-- ACTIVITY --
Pictures are to be left out. Return exactly the lines below from the one with "is (497, 201)." up to and including the one with "The width and height of the screenshot is (952, 587).".

-- DATASET RECORDS --
*** Block opens ***

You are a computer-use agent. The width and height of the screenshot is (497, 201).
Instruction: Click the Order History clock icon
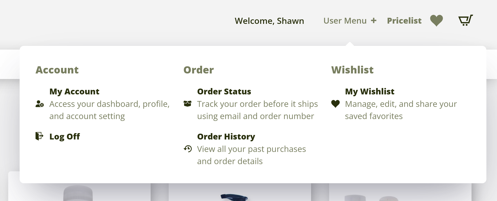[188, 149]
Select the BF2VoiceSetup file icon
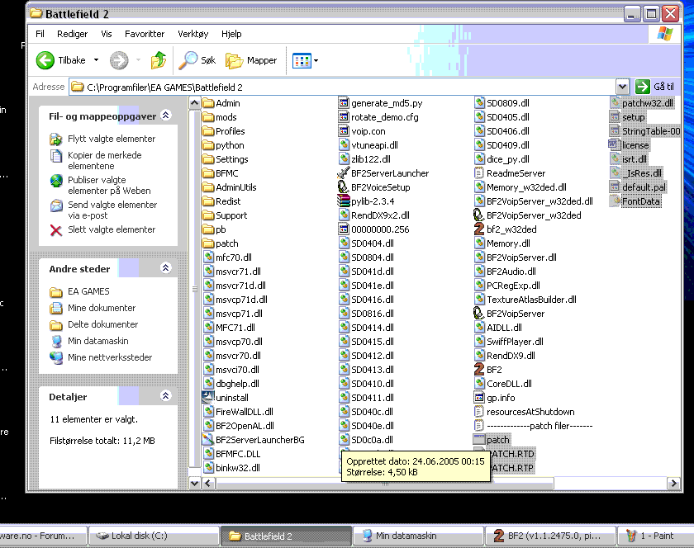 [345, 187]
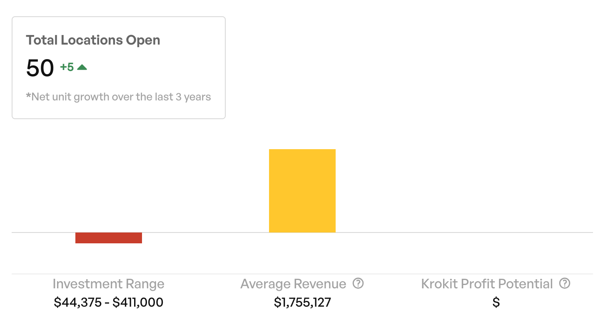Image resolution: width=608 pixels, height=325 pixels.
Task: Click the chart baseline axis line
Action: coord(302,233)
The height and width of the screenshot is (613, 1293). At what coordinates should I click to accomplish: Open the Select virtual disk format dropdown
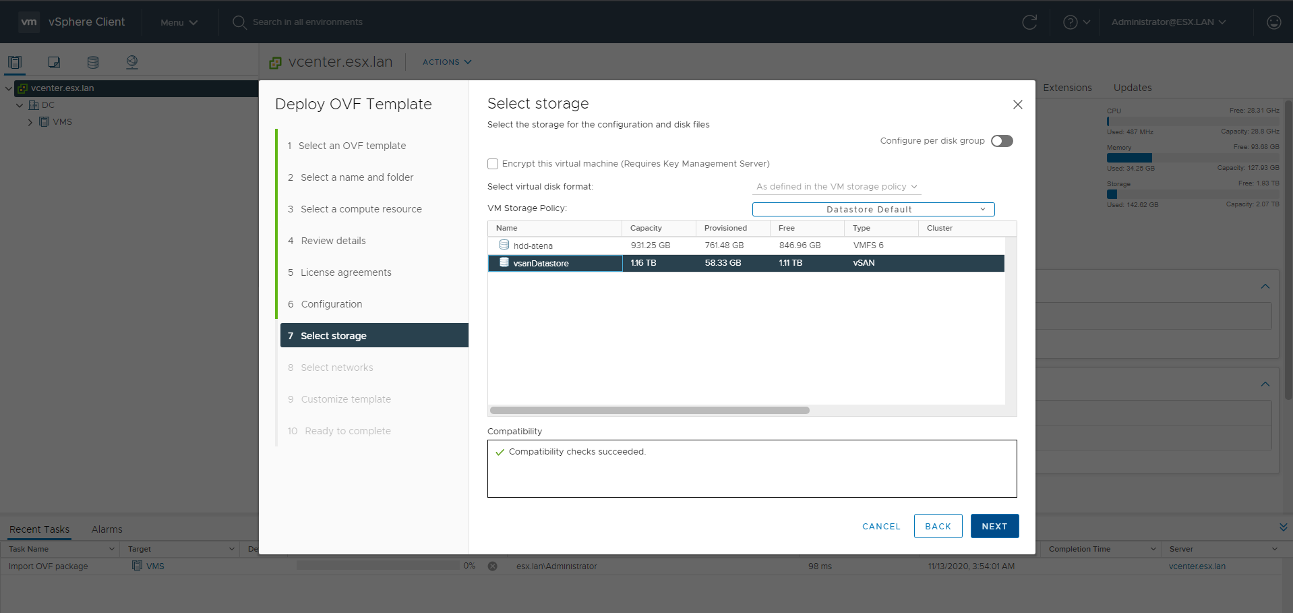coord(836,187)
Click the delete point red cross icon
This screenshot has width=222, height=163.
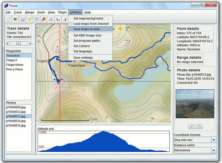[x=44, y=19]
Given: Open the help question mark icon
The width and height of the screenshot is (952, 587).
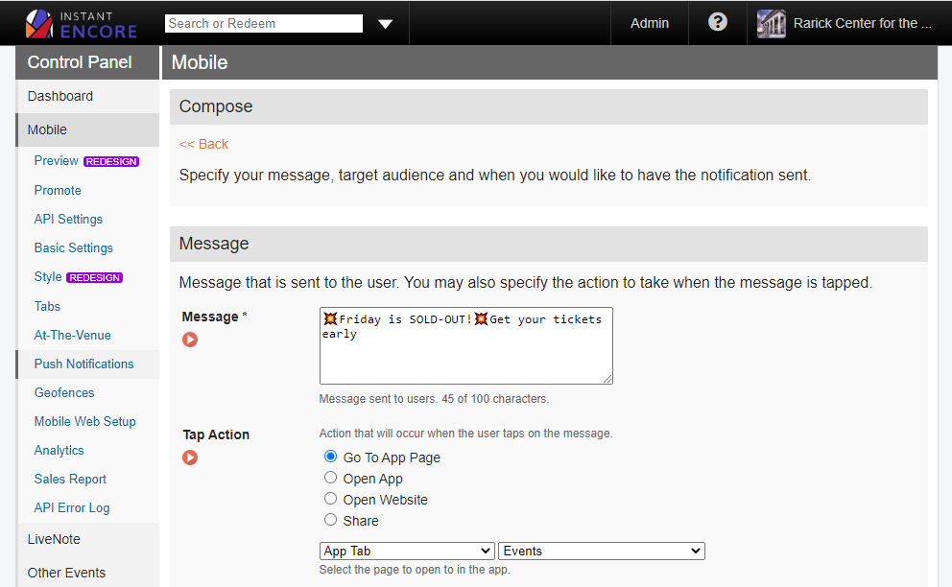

*** Block closes ***
*** Block opens ***

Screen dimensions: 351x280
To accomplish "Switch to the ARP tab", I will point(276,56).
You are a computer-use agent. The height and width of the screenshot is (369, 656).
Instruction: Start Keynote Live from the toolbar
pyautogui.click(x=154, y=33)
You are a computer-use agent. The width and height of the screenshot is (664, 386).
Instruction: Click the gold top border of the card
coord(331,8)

*** Block closes ***
*** Block opens ***

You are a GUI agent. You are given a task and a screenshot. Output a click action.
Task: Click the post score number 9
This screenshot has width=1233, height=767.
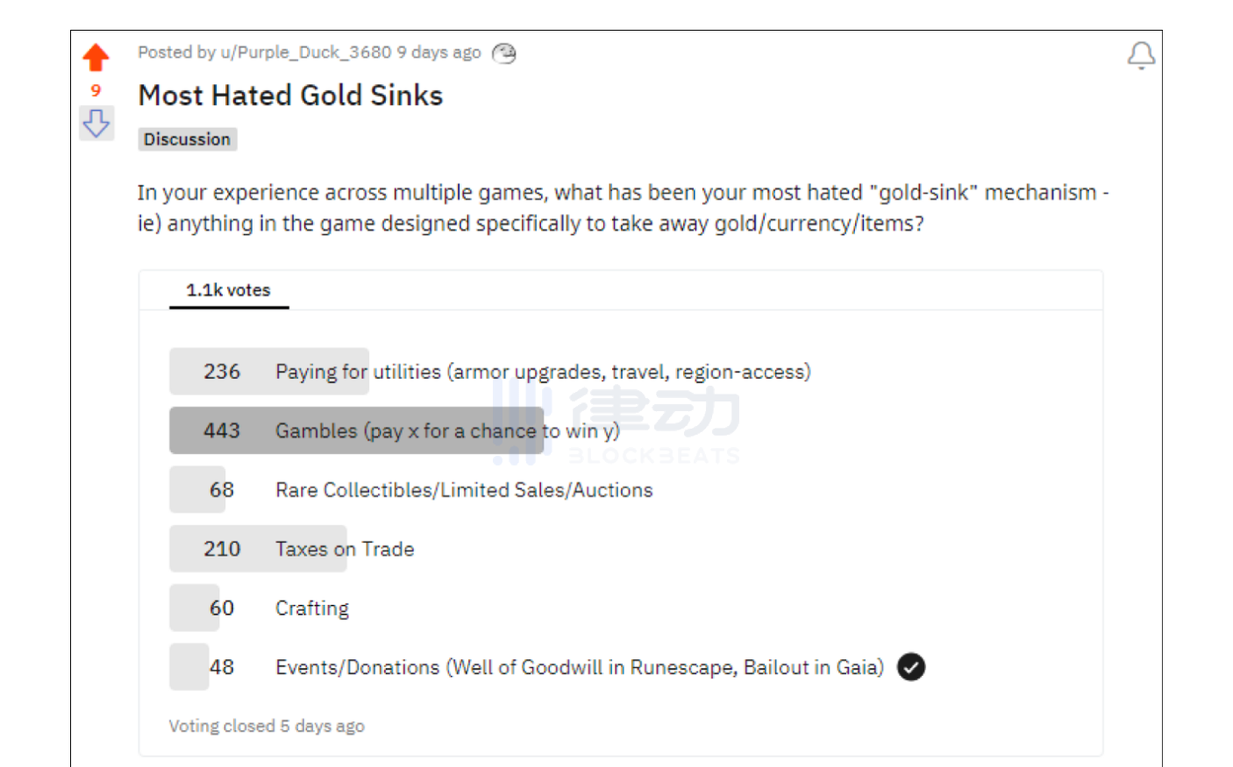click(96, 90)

*** Block closes ***

-- EXERCISE OUTPUT --
You are a computer-use agent. The width and height of the screenshot is (497, 201).
Instruction: Click the Order History clock icon
[188, 149]
Select the BF2VoiceSetup file icon
 [345, 187]
Image resolution: width=608 pixels, height=325 pixels.
Task: Click the chart baseline axis line
Action: coord(302,233)
The height and width of the screenshot is (613, 1293). At what coordinates should I click to accomplish: Open the Select virtual disk format dropdown
coord(836,187)
Click the delete point red cross icon
This screenshot has width=222, height=163.
[x=44, y=19]
Given: Open the help question mark icon
The width and height of the screenshot is (952, 587).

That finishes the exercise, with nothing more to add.